▶ [What the exercise asks]: Reproduce verbatim the lines of the material below, starting at the line with "Screen dimensions: 729x355" and ending at the line with "Given: Open the reports bar chart icon", both inclusive; skip the rest.

▶ [Available records]:
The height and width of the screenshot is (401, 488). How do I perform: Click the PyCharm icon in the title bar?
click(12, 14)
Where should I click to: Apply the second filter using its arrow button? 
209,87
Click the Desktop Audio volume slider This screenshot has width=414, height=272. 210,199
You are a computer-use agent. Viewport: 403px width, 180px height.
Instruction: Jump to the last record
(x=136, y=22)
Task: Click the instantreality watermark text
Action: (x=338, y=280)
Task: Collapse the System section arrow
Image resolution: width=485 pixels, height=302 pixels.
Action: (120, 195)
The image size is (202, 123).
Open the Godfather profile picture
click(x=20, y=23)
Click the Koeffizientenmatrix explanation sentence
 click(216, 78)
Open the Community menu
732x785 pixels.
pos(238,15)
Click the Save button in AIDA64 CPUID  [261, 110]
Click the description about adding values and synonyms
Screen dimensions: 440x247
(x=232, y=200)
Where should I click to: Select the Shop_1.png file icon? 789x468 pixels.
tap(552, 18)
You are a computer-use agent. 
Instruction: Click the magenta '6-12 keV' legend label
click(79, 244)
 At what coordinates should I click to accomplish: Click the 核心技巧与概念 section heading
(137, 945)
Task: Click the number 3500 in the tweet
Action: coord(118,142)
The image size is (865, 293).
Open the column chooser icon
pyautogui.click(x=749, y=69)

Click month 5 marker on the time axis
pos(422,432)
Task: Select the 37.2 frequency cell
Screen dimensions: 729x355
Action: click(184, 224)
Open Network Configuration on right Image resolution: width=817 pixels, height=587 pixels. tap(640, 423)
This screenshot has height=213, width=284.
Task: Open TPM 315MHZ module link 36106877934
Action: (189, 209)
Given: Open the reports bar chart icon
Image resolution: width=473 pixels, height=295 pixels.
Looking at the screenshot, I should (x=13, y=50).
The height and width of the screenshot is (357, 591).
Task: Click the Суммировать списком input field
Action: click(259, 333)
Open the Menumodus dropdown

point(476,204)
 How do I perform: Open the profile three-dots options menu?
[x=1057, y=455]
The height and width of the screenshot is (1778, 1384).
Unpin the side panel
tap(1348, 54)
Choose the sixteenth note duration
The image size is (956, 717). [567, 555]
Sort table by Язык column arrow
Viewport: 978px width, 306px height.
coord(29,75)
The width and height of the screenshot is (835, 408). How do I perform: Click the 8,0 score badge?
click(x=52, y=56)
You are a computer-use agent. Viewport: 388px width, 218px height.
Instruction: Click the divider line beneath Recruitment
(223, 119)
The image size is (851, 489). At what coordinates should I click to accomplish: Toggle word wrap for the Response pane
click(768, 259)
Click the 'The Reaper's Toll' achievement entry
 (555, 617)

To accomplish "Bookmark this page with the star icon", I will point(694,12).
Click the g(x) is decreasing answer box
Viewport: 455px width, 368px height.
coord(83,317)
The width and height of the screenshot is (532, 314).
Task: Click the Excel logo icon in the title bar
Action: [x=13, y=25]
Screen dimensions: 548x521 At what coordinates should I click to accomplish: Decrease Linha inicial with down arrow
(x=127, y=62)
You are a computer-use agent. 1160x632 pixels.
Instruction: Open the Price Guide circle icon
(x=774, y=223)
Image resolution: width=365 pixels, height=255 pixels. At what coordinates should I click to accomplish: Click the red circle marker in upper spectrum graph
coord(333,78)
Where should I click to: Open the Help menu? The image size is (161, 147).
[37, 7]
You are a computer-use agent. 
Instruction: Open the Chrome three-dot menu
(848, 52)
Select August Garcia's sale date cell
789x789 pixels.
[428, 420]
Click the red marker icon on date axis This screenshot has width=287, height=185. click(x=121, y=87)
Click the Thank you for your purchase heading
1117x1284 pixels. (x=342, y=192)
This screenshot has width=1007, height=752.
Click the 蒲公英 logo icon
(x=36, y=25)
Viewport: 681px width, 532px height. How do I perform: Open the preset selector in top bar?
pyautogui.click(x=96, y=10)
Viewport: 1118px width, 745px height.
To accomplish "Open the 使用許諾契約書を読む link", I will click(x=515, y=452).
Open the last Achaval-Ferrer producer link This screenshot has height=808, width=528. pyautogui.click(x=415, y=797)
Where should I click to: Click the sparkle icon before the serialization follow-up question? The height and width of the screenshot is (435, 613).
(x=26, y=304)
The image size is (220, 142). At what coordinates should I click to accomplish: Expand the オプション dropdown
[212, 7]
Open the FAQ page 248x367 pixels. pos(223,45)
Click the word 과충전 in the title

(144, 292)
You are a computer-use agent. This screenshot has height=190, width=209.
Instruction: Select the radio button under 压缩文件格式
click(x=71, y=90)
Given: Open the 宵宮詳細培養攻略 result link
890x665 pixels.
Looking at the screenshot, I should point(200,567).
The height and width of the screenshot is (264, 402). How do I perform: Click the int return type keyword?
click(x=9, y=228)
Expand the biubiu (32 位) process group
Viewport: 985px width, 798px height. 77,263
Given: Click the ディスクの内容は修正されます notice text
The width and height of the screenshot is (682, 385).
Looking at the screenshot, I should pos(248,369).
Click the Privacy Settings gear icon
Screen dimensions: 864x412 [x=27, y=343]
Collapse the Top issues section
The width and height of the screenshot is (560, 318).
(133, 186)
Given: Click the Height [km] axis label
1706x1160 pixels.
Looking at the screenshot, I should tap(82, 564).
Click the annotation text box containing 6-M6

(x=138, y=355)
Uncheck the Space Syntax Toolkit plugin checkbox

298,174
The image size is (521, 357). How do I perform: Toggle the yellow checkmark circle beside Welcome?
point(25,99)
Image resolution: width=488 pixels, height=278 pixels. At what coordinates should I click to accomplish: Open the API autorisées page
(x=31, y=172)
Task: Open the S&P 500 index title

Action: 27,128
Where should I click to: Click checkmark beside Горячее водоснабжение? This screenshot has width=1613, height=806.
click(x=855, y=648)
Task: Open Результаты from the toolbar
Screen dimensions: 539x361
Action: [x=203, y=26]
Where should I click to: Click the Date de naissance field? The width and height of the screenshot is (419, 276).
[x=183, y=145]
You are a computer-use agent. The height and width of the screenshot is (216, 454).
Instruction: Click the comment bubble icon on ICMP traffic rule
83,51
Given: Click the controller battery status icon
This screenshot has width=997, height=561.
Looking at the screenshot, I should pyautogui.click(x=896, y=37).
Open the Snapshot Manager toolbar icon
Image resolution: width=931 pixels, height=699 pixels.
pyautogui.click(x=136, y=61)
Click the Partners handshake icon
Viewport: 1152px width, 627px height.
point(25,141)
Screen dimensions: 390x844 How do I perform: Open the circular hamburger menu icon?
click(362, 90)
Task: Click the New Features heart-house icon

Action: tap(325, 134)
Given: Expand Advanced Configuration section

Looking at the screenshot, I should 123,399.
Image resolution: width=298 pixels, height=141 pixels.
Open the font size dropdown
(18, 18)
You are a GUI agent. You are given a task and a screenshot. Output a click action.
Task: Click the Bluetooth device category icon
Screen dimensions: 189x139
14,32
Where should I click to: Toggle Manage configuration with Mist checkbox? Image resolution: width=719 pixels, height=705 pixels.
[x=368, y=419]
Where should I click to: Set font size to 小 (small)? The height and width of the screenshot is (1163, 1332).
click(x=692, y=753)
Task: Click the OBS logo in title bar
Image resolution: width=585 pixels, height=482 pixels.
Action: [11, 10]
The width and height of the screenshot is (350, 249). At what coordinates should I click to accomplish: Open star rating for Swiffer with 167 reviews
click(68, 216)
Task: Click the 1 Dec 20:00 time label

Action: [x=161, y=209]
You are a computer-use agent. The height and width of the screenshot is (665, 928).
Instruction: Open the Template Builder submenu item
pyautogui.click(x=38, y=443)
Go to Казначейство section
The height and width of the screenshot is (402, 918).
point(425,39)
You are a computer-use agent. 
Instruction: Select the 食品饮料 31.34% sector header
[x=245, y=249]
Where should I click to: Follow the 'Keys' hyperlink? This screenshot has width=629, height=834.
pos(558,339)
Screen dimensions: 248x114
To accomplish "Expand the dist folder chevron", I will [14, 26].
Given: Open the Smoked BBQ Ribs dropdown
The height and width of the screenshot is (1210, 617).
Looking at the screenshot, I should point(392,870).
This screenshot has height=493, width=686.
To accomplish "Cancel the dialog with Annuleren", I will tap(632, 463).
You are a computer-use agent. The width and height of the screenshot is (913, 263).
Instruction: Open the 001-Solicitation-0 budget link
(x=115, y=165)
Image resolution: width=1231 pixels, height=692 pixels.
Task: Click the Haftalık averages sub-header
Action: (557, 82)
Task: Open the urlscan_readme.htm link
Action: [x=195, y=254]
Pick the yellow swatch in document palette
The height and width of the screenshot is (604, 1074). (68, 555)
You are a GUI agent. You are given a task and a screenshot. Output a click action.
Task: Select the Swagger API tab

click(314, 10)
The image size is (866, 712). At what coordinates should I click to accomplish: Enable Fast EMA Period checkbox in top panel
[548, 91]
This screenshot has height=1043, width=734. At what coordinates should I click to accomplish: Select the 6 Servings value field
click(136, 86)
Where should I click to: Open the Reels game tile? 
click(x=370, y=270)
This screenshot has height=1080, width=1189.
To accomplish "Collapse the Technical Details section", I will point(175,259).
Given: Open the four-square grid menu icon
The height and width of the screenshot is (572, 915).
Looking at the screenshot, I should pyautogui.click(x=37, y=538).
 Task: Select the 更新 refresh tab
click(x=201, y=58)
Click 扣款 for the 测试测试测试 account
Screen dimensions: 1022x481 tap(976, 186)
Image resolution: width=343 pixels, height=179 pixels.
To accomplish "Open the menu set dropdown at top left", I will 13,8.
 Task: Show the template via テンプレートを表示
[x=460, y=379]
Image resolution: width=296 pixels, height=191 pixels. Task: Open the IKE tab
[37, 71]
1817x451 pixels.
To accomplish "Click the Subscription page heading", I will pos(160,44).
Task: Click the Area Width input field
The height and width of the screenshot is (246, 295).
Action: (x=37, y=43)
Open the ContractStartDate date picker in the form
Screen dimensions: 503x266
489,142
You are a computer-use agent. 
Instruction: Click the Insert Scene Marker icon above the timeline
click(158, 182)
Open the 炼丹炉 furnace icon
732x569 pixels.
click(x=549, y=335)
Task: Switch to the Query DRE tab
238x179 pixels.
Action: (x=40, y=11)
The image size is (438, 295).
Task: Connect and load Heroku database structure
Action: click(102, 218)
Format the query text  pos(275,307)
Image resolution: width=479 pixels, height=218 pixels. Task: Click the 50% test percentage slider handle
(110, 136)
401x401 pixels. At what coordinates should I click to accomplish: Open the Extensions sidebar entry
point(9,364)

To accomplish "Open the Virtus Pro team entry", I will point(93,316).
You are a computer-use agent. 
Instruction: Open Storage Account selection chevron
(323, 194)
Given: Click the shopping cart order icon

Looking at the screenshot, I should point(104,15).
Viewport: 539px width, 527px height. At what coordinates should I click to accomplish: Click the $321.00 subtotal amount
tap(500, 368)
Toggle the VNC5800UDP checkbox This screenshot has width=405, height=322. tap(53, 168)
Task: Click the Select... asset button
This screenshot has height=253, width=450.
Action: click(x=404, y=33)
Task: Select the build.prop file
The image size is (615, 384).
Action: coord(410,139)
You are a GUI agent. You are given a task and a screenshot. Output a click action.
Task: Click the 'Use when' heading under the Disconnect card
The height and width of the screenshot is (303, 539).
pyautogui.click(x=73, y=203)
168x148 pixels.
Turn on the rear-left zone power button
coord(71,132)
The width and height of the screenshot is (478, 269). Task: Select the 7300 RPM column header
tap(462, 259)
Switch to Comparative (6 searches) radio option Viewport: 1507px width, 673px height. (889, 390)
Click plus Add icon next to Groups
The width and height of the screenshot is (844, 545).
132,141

▶ [Written answer]:
Screen dimensions: 729x355
Action: click(184, 224)
Open Network Configuration on right Image resolution: width=817 pixels, height=587 pixels. tap(640, 423)
This screenshot has height=213, width=284.
Task: Open TPM 315MHZ module link 36106877934
Action: (189, 209)
Given: Open the reports bar chart icon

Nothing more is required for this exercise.